### INFORMATION SUPPLIED
********
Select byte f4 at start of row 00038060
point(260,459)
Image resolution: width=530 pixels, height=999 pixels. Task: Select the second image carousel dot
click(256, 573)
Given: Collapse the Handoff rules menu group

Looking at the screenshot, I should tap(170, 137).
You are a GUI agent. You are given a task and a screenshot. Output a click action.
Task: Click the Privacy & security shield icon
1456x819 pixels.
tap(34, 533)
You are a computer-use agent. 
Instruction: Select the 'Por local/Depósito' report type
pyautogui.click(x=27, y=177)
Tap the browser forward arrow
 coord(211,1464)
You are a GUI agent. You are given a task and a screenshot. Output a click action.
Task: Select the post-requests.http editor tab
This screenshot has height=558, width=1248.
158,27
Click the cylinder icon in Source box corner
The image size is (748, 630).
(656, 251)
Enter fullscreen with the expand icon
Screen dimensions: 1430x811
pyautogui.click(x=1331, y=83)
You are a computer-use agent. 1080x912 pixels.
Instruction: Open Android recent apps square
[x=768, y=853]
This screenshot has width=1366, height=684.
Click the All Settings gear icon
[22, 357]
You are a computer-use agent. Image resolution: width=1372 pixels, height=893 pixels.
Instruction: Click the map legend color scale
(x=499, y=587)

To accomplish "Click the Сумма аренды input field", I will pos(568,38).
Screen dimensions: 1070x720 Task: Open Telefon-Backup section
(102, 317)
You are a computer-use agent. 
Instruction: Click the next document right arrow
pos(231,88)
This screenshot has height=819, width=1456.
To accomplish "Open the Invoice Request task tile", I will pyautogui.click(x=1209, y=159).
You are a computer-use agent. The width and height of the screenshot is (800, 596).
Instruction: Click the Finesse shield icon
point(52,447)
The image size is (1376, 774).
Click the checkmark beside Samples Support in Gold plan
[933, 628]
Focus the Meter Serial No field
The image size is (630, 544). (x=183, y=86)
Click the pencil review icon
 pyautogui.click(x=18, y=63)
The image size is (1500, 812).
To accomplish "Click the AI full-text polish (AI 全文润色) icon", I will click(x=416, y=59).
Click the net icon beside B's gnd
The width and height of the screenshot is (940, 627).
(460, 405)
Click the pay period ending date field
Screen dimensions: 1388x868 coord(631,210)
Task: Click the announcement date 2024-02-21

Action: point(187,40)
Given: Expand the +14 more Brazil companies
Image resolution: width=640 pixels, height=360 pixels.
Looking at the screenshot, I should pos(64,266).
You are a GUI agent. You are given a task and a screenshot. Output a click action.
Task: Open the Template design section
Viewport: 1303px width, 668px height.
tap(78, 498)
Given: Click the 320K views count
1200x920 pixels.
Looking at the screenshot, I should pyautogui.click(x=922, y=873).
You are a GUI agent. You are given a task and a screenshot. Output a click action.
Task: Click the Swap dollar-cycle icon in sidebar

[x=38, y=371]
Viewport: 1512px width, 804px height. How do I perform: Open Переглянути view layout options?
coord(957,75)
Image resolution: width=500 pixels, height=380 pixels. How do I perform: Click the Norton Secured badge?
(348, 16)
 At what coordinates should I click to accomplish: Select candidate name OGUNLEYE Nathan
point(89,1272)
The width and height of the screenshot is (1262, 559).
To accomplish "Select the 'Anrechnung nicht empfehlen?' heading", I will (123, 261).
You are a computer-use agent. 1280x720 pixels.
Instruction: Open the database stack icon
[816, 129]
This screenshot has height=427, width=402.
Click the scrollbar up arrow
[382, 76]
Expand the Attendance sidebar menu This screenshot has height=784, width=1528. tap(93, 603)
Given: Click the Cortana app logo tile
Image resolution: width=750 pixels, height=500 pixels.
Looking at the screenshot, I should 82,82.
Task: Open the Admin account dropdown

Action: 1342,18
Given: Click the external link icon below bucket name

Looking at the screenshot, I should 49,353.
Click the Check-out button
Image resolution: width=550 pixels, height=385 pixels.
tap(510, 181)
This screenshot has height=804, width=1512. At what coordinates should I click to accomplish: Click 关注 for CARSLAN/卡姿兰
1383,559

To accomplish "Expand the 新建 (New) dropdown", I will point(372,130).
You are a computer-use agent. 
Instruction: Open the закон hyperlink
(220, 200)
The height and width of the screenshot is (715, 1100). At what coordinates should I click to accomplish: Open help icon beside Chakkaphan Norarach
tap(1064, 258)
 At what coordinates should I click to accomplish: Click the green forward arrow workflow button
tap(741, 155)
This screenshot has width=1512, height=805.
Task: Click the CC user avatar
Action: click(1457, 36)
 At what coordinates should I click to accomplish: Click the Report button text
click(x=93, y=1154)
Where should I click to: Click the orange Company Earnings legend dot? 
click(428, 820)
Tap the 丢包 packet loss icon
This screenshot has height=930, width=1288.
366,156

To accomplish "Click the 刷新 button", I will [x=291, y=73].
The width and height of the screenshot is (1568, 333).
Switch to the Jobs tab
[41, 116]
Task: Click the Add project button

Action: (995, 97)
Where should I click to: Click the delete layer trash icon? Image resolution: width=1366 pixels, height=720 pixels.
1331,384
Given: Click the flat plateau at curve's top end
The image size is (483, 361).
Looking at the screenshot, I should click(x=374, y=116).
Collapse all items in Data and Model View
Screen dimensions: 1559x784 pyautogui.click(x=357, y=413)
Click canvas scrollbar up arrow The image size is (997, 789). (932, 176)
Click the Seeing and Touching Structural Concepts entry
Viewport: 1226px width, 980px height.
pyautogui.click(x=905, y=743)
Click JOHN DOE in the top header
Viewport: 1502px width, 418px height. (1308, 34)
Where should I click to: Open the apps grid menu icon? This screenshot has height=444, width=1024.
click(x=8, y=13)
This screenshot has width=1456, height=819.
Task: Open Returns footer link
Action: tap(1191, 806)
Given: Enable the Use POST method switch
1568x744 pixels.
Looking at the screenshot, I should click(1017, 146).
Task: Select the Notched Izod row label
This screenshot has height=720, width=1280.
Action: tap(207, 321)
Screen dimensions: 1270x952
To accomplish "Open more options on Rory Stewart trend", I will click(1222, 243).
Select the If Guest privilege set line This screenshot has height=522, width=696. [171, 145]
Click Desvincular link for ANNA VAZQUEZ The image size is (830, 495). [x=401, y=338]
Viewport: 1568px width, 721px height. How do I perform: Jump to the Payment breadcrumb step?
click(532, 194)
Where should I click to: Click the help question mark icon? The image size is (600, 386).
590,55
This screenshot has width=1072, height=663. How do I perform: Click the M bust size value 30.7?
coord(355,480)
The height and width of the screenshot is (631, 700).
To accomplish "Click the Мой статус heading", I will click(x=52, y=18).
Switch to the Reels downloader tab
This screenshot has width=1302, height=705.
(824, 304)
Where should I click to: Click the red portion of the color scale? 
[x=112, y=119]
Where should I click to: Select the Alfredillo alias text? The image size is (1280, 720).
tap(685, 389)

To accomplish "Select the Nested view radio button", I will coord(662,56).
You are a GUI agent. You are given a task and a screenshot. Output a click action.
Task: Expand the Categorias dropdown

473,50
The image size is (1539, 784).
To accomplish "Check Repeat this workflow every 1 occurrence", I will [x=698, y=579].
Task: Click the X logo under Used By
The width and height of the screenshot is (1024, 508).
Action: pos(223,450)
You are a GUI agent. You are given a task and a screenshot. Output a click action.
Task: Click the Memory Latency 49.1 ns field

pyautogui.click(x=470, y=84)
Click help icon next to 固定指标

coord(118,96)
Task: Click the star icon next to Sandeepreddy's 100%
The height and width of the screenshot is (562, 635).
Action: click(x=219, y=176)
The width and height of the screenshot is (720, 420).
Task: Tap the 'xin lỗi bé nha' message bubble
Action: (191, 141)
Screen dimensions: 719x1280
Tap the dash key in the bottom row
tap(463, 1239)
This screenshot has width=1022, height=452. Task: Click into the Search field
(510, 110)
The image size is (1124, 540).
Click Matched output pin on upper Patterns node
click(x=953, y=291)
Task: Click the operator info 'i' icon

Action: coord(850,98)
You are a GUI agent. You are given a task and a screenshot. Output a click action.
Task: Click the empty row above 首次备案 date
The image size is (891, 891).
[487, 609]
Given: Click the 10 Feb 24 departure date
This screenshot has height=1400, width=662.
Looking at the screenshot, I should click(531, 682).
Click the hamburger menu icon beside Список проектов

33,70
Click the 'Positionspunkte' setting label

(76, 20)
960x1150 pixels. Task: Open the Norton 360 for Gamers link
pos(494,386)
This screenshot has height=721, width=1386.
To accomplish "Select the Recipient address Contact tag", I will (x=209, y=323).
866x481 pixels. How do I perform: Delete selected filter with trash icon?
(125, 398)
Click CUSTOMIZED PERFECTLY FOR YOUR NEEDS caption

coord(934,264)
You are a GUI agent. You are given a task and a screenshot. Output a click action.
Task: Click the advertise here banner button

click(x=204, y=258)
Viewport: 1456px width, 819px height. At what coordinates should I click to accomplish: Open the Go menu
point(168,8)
********
Above are the entries. Copy exactly the part that opens with the line containing "Given: Expand the +14 more Brazil companies" and closes with the line containing "Given: Click the 320K views count", and no more.

Given: Expand the +14 more Brazil companies
Image resolution: width=640 pixels, height=360 pixels.
Looking at the screenshot, I should pos(64,266).
You are a GUI agent. You are given a task and a screenshot. Output a click action.
Task: Open the Template design section
Viewport: 1303px width, 668px height.
tap(78, 498)
Given: Click the 320K views count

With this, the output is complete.